View an uncertain transaction database file with the transaction database Viewer (SPMF documentation)

Uncertain transaction databases are a type of data taken as input by data mining algorithms offered in SPMF such as UApriori .

SPMF offers a tool to view the content of an uncertain transaction database. This tool is called the SPMF uncertain transaction database Viewer.

This page explains how to use this tool with an example.

How to run this example?

If you want to run this example from the graphical interface of SPMF, (1) choose the algorithm "Open_uncertain_transaction_database_file_with_viewer", (2) choose the contextUncertain.txt file as input, and then (3) click "run algorithm" .

graph viewer open

What is displayed?

After running the example, the content of the file will be displayed by the tool. The picture below shows the user interface of this viewer.

The window A) show in the picture below is the main window. It displays the uncertain transaction database using a table. The table has four rows in this example. Each row is a transaction from the uncertain transaction database.

Take the first row as example.
The cell in the first column indicates that the ID of this transaction is 0.
The cell in the second column indicates that this transaction 0 contains the item 1 with a probability of 50%.
The cell in the third column indicates that this transaction 0 contains the item 2 with a probability of 40%.
The cell in the fourth column indicates that this transaction 0 does not contain the item 3.
The cell in the fifth column indicates that this transaction 0 contains the item 4 with a probability of 30 %.
The cell in the sixth column indicates that this transaction 0 contains the item 5 with a probability of 70%.

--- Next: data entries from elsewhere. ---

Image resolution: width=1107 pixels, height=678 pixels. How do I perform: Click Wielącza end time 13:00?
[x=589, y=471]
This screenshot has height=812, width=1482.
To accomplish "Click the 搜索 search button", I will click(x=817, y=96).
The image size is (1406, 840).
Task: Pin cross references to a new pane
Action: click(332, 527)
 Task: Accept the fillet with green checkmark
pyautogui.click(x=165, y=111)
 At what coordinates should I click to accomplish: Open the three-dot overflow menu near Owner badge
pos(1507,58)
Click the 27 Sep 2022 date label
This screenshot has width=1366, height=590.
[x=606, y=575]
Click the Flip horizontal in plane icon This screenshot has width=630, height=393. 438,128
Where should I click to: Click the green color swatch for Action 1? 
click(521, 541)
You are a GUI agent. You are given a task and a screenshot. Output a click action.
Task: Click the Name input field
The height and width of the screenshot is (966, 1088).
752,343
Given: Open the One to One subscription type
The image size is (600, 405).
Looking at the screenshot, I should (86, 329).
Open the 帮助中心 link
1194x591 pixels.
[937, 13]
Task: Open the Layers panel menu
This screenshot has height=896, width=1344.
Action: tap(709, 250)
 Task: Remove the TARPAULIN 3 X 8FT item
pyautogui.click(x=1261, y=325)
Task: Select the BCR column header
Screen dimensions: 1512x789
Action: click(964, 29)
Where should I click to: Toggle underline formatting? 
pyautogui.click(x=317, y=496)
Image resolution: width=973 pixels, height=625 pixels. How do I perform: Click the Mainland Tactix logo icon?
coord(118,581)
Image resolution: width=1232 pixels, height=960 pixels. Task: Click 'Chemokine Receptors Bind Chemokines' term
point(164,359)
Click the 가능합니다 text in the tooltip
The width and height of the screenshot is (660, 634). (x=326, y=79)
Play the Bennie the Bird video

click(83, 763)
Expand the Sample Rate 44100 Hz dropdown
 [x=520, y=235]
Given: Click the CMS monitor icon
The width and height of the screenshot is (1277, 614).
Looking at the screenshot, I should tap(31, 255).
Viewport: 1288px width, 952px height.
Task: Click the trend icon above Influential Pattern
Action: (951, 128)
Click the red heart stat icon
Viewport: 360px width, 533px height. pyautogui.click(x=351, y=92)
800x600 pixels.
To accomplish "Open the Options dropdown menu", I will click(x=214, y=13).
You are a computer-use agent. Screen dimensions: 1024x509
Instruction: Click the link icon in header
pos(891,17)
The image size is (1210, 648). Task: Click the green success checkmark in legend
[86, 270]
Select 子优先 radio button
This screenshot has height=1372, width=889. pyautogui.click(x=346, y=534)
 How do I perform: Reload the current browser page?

The other transactions follow the same format.

This view as a table can be useful to understand the content of an uncertain transaction database file.

Besides, there is a button that provides additional features:

graph viewer database graph

What is the input?

The algorithm takes as input an uncertain transaction database in SPMF format, as used by algorithm such UApriori.

The database used in this example is provided in the text file "contextUncertain.txt" in the package ca.pfv.spmf.tests of the SPMF distribution.

The input file format of UApriori is defined as follows. It is a text file. An item is represented by a positive integer. Each item is associated with a probability indicated as a double value between parenthesis. A transaction is a line in the text file. In each line (transaction), each item is immediately followed by its probability between parenthesis and a single space. It is assumed that all items within a same transaction (line) are sorted according to a total order (e.g. ascending order) and that no item can appear twice within the same line. Probabilities should be greater than 0 and not more than 1.

For example, this is the content of the example file "contextUncertain.txt":

1(0.5) 2(0.4) 4(0.3) 5(0.7)
2(0.5) 3(0.4) 5(0.4)
1(0.6) 2(0.5) 4(0.1) 5(0.5)
1(0.7) 2(0.4) 3(0.3) 5(0.9)

The first line represents the itemsets {1, 2, 4, 5} where items 1, 2, 4 and 5 respectively have the probabilities 0.5, 0.4, 0.3 and 0.7.